On Fri, Apr 19, 2024 at 02:09:49PM -0700, Josh Poimboeuf wrote:
> The direct-call syscall dispatch functions don't know that the exit()
> and exit_group() syscall handlers don't return.  As a result the call
> sites aren't optimized accordingly.
> 
> Fix that by marking those exit syscall declarations as __noreturn.
> 
> Fixes the following warnings:
> 
>   vmlinux.o: warning: objtool: x64_sys_call+0x2804: __x64_sys_exit() is missing a __noreturn annotation
>   vmlinux.o: warning: objtool: ia32_sys_call+0x29b6: __ia32_sys_exit_group() is missing a __noreturn annotation
> 
> Fixes: 7390db8aea0d ("x86/bhi: Add support for clearing branch history at syscall entry")

§ **WORK REQUEST 1**:
According to the syscall patch message, why aren't the call sites for the exit() and exit_group() handlers optimized?
§ **WORK REQUEST 2**:
Can you return the dataset entries from the start of the rows up to and including the line with "at that location.", leaving out the pictures?

(Dataset entries)

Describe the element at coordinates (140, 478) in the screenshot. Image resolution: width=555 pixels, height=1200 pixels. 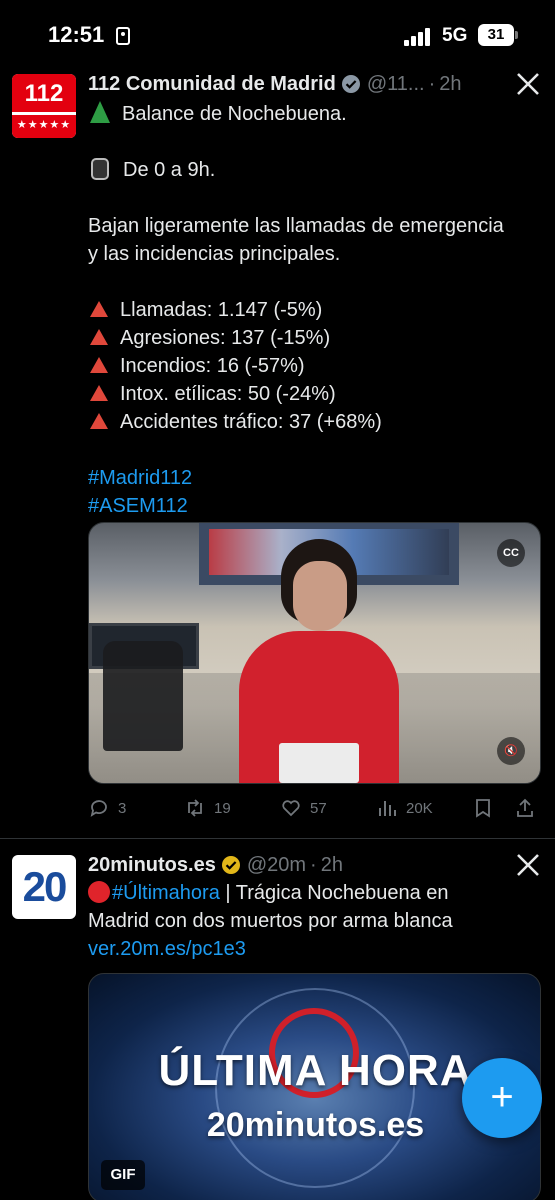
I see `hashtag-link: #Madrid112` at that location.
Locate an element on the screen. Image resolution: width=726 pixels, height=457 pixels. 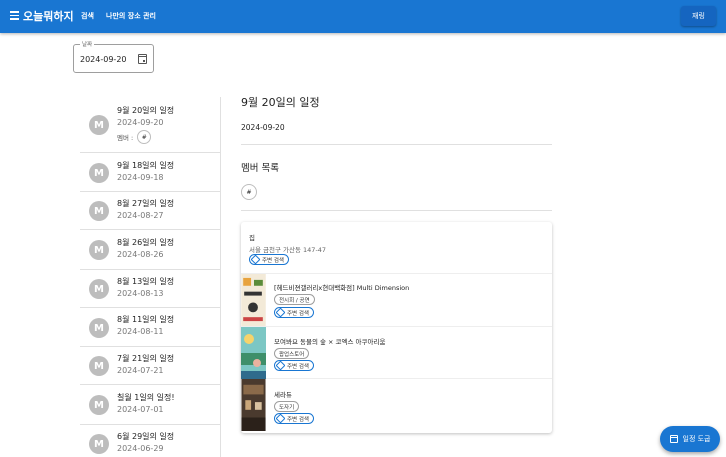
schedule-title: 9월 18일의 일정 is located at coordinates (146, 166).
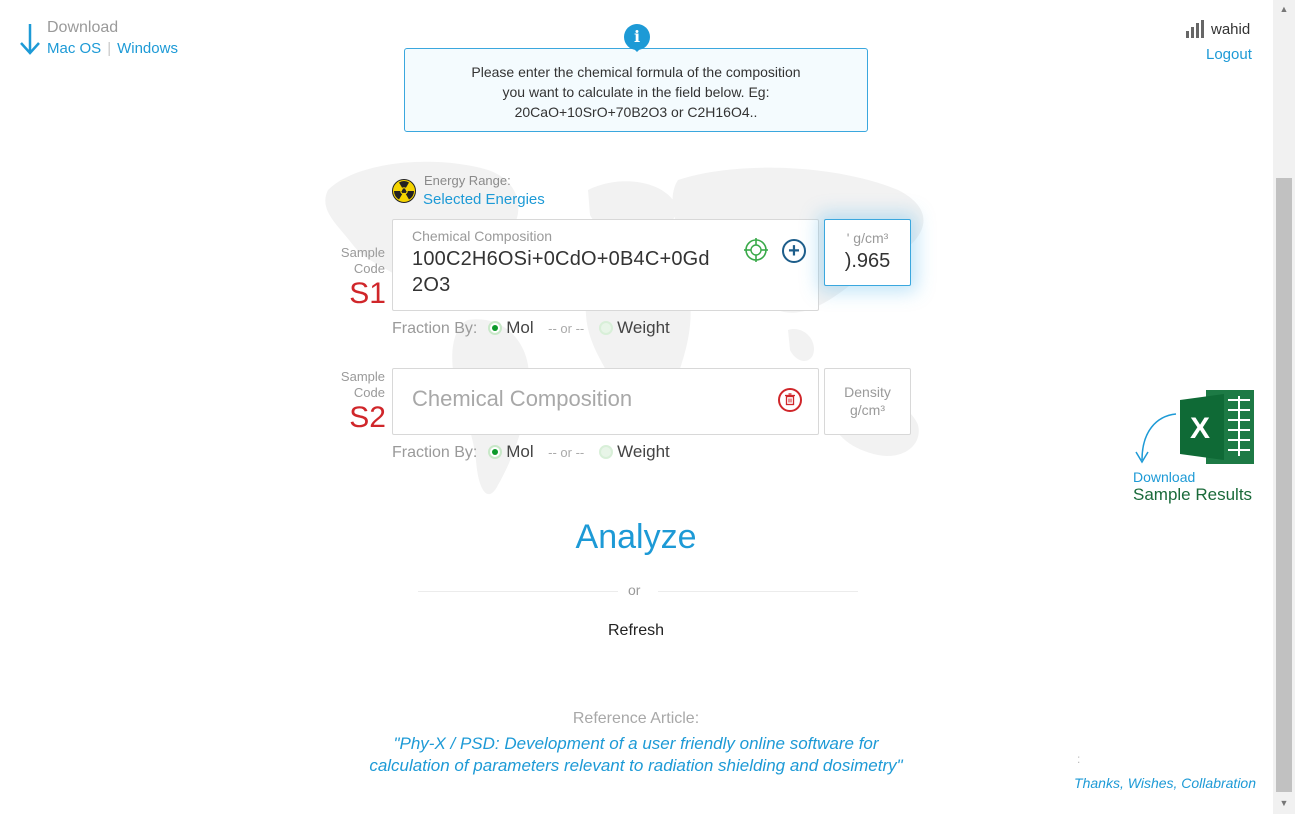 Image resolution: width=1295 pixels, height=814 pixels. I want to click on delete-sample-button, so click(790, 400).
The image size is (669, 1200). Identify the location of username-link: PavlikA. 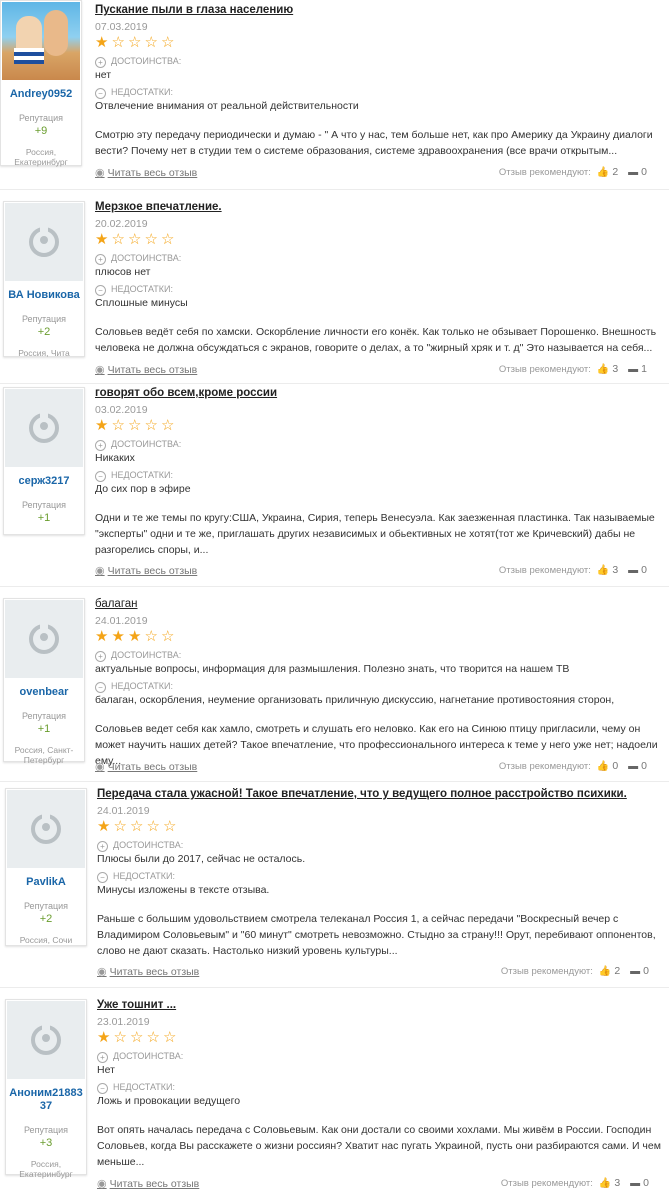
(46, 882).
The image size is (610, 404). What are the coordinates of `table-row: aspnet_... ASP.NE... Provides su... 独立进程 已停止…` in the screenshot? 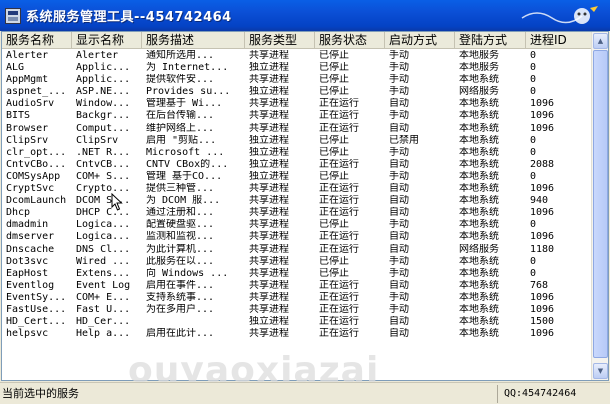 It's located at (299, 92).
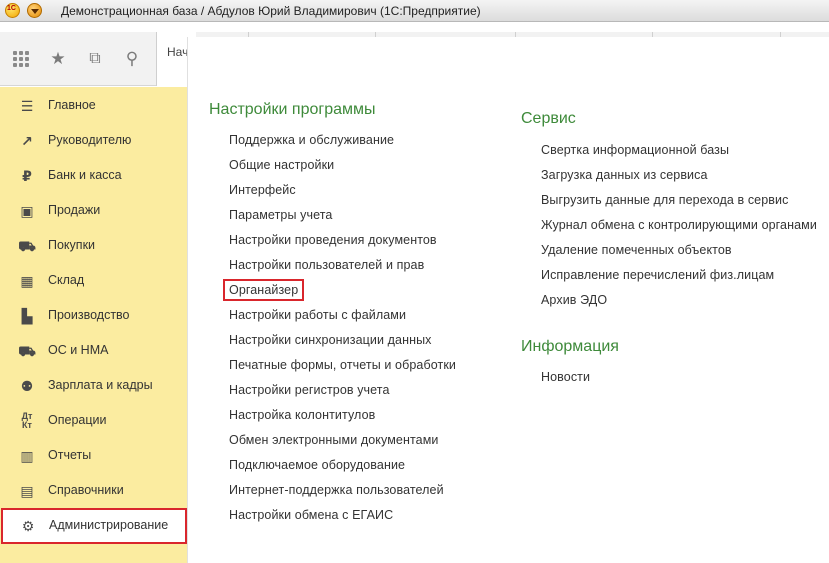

§ **WRITTEN RESPONSE 1**:
The direct-call syscall dispatch functions don't know that the exit() and exit_group() syscall handlers don't return. So the call sites aren't optimized accordingly.

§ **WRITTEN RESPONSE 2**:
Describe the element at coordinates (140, 478) in the screenshot. Image resolution: width=555 pixels, height=1200 pixels. 
I see `hashtag-link: #Madrid112` at that location.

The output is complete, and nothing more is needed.